Activities =
• A. Set down the part of the beekeeping post that begins at the words "I am a beginner, been" and stops after the words "local beekeepers' hives.", with no changes.
• B. In the records, swap "In order to" for "To" in the lines that begin at the line that has "The width and height of the screenshot is (1071, 576)." and stop after the line that has "The height and width of the screenshot is (650, 798).". Give back only those lines, with everything else unchanged.

Document text =
· · · ·
I am a beginner, been beekeeping since 2012. Started with 4 hives, have sixteen now. I tried various methods of increase - walk away, cut down, mda/OTS, and now grafting. I too have a mild winter. My bees collect pollen year round. Every winter I do something similar to what you are doing. In late October, early November, during the fleabane and Fall heather flow, I split my colonies hard, and the hives that survive are usually really strong come Spring. My take percentage is low, and survival percentage low as well. 50-60% and 70% respectively. But the queens that do make it are worth it. It's my method of bottom up natural selection. Top down selection is choosing which hives to breed from initially.

Mine is a slow growth process, and I have done this for 4-5 generations of queens, but my hives, come Spring, are double the size of other local beekeepers' hives.
· · · ·
The records =

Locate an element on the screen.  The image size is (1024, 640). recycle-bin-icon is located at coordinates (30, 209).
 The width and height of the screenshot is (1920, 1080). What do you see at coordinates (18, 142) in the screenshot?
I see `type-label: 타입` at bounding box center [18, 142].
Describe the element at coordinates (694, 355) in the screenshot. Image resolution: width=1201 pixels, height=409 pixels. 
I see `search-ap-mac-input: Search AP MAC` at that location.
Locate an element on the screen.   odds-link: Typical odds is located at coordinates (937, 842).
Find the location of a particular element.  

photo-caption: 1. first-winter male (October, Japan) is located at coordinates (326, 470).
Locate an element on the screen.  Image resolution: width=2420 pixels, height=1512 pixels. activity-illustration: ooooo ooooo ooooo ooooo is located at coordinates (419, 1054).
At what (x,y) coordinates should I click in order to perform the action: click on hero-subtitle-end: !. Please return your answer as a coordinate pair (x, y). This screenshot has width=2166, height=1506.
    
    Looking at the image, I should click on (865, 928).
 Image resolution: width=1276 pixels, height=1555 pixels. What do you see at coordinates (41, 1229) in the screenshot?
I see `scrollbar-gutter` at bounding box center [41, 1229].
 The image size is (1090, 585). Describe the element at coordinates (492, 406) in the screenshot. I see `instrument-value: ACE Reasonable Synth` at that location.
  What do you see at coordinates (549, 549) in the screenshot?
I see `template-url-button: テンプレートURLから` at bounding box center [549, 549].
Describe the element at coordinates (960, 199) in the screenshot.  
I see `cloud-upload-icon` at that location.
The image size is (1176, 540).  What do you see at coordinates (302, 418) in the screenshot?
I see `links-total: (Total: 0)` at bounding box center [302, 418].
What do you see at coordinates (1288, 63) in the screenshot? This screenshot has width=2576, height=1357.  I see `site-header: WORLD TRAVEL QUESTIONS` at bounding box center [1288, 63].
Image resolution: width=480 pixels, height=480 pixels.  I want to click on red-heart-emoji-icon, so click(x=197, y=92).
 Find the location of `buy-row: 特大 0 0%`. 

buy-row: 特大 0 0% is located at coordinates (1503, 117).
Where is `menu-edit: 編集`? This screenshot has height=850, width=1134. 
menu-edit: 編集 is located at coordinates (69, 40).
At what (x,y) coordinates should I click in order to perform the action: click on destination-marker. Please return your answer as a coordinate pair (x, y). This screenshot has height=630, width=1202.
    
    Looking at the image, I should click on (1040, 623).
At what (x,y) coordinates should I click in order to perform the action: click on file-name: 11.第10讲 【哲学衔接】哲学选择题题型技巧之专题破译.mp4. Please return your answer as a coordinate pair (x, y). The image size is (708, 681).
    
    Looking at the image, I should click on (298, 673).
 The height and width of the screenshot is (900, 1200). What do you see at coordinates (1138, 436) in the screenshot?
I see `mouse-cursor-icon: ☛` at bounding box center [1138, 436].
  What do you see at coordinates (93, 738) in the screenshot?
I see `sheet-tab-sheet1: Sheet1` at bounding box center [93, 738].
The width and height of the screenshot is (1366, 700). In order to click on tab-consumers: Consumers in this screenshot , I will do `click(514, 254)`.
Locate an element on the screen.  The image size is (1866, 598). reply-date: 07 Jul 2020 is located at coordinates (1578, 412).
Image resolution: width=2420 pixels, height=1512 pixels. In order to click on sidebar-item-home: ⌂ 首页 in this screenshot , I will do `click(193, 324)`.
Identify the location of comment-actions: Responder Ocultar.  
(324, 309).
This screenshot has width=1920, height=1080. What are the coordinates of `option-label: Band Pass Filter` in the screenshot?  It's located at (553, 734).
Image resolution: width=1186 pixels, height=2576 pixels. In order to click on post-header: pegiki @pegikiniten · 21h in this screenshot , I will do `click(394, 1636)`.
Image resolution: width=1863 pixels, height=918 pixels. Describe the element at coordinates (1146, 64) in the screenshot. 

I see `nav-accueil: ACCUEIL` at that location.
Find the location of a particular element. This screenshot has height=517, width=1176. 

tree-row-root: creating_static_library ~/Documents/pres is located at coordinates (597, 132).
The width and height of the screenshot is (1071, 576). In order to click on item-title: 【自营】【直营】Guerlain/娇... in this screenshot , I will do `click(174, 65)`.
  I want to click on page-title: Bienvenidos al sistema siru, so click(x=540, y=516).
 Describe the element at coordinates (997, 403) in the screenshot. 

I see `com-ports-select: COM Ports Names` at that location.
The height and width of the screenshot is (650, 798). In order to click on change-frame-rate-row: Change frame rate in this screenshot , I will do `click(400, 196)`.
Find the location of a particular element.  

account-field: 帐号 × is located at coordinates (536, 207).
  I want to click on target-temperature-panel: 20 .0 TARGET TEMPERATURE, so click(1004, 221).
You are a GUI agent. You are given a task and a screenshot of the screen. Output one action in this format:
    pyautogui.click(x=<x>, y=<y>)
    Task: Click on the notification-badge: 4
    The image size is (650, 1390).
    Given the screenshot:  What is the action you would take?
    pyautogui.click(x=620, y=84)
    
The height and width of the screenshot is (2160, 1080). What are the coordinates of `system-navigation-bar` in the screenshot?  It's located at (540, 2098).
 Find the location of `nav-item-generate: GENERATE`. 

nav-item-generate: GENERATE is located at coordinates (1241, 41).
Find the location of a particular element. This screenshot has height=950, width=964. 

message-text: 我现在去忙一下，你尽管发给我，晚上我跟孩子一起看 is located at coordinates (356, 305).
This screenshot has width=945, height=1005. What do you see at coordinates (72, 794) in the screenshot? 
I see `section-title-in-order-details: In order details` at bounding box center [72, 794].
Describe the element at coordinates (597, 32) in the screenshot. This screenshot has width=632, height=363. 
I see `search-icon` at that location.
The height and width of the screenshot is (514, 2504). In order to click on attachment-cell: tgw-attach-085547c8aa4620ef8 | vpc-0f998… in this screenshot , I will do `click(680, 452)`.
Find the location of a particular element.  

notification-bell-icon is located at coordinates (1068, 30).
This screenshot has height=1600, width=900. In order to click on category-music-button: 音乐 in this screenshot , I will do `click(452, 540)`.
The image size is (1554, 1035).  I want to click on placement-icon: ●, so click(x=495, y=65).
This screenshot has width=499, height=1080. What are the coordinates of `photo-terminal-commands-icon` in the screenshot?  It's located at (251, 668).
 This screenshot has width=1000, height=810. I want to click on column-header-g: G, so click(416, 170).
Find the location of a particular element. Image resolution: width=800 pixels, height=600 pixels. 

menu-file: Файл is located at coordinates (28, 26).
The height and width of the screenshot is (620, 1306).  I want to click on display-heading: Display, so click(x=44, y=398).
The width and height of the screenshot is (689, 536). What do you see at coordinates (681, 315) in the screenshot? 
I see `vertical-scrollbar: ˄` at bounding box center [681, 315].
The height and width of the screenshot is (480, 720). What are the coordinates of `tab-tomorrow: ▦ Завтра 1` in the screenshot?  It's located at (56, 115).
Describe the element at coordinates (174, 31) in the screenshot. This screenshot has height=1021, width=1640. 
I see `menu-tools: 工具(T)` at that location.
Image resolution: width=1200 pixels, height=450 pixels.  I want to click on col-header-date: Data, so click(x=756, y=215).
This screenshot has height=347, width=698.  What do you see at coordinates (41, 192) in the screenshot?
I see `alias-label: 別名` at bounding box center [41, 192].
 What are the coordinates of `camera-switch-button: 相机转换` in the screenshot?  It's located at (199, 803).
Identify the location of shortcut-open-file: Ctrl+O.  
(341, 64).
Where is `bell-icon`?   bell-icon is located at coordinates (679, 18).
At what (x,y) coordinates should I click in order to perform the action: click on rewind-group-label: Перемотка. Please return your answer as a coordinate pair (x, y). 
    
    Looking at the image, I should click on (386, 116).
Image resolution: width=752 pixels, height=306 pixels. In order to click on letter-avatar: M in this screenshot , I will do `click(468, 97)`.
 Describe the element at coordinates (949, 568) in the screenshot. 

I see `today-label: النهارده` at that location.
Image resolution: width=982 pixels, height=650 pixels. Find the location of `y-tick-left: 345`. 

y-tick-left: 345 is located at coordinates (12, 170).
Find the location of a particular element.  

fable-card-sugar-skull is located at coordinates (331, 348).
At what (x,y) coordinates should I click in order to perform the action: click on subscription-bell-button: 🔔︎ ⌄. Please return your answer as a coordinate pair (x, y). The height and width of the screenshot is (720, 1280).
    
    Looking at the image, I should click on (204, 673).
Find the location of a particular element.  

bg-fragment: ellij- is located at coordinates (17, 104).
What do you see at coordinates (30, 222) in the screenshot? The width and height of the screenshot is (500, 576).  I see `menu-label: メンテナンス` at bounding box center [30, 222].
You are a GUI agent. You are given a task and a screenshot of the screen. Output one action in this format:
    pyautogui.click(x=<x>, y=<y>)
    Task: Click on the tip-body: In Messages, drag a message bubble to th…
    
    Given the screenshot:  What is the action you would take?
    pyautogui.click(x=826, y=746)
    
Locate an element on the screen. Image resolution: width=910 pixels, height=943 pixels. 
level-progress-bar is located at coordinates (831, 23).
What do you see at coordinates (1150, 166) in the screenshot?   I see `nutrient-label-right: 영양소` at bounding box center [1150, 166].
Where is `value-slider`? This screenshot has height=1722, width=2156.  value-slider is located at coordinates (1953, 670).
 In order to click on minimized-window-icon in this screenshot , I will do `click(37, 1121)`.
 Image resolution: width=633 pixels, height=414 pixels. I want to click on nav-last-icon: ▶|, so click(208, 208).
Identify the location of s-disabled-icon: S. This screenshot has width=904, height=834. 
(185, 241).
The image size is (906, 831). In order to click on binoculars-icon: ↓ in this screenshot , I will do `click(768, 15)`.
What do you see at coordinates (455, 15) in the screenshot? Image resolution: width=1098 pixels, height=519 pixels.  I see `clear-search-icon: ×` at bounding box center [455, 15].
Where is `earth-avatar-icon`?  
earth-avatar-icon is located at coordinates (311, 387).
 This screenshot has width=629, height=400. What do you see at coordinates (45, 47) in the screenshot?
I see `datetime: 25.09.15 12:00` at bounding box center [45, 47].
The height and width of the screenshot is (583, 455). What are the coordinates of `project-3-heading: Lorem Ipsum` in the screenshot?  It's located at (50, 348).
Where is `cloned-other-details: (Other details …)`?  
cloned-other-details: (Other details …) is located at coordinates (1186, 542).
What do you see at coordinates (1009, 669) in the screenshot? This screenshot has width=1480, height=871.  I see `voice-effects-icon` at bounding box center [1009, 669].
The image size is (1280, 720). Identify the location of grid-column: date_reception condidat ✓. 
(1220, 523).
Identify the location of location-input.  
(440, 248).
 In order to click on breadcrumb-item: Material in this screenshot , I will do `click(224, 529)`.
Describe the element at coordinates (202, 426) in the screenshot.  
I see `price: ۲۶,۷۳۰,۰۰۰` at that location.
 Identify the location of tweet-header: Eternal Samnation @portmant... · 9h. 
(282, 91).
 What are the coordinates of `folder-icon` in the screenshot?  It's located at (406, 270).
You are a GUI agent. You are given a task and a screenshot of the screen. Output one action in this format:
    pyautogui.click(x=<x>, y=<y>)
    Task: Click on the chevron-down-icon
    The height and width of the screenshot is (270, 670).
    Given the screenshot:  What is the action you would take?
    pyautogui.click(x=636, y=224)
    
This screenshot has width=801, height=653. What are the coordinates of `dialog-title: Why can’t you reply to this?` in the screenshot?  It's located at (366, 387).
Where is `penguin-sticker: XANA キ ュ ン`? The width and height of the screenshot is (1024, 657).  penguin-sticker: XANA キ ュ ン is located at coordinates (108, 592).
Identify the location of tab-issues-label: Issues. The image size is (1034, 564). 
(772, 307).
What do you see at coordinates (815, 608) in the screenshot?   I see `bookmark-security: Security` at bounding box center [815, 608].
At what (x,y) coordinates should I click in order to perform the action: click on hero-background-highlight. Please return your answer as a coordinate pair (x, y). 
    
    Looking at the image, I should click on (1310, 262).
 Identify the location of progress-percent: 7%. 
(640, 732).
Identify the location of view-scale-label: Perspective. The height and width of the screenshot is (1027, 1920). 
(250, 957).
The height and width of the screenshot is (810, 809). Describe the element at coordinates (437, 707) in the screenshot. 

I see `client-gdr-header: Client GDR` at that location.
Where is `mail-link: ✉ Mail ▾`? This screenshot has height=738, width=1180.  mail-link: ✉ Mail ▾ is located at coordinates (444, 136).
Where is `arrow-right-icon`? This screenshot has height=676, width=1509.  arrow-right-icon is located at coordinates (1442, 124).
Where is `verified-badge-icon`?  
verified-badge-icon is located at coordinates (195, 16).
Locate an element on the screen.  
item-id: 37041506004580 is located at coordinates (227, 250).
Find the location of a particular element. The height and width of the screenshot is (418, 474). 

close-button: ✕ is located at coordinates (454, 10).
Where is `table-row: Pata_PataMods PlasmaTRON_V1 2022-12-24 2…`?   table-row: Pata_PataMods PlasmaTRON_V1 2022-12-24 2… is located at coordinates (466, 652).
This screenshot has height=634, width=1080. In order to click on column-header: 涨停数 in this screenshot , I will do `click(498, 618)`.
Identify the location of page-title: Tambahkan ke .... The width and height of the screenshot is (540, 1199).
· · · ·
Answers below =
• A.
I am a beginner, been beekeeping since 2012. Started with 4 hives, have sixteen now. I tried various methods of increase - walk away, cut down, mda/OTS, and now grafting. I too have a mild winter. My bees collect pollen year round. Every winter I do something similar to what you are doing. In late October, early November, during the fleabane and Fall heather flow, I split my colonies hard, and the hives that survive are usually really strong come Spring. My take percentage is low, and survival percentage low as well. 50-60% and 70% respectively. But the queens that do make it are worth it. It's my method of bottom up natural selection. Top down selection is choosing which hives to breed from initially.

Mine is a slow growth process, and I have done this for 4-5 generations of queens, but my hives, come Spring, are double the size of other local beekeepers' hives.

• B.
The width and height of the screenshot is (1071, 576). To click on item-title: 【自营】【直营】Guerlain/娇... in this screenshot , I will do `click(174, 65)`.
  I want to click on page-title: Bienvenidos al sistema siru, so click(x=540, y=516).
 Describe the element at coordinates (997, 403) in the screenshot. 

I see `com-ports-select: COM Ports Names` at that location.
The height and width of the screenshot is (650, 798). To click on change-frame-rate-row: Change frame rate in this screenshot , I will do `click(400, 196)`.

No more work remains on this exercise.